3. **Update Helm values** for pool-manager in staging to use new `CACHE_*` env vars pointing to ElastiCache.

4. **Deploy and validate** — monitor:
   - `checks["redis"]` in `/health/ready` endpoint
   - Rate limiter functionality (smoke test: hit an endpoint >RATE_LIMIT_MAX times)
   - Idempotency (replay same request ID twice, expect 200 on replay)
   - Cache hit metrics in CloudWatch (ElastiCache `CacheHits`, `CacheMisses`)

5. **Switch production** — deploy production ElastiCache (cluster mode), update Helm values, deploy.

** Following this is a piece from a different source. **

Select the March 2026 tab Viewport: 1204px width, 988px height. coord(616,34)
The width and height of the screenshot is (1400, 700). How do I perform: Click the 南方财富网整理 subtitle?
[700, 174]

6. **Decommission self-hosted** — remove old Valkey container/pod from infrastructure.

### Env var renaming

The existing `REDIS_*` env vars in pool-manager will be replaced by `CACHE_*` vars. During the transition, pool-manager can support both for one release cycle by checking `CACHE_ADDRS` first, falling back to `REDIS_HOST:REDIS_PORT` if absent.

---

## Testing Requirements

### Unit Tests (lib-commons `commons/cache`)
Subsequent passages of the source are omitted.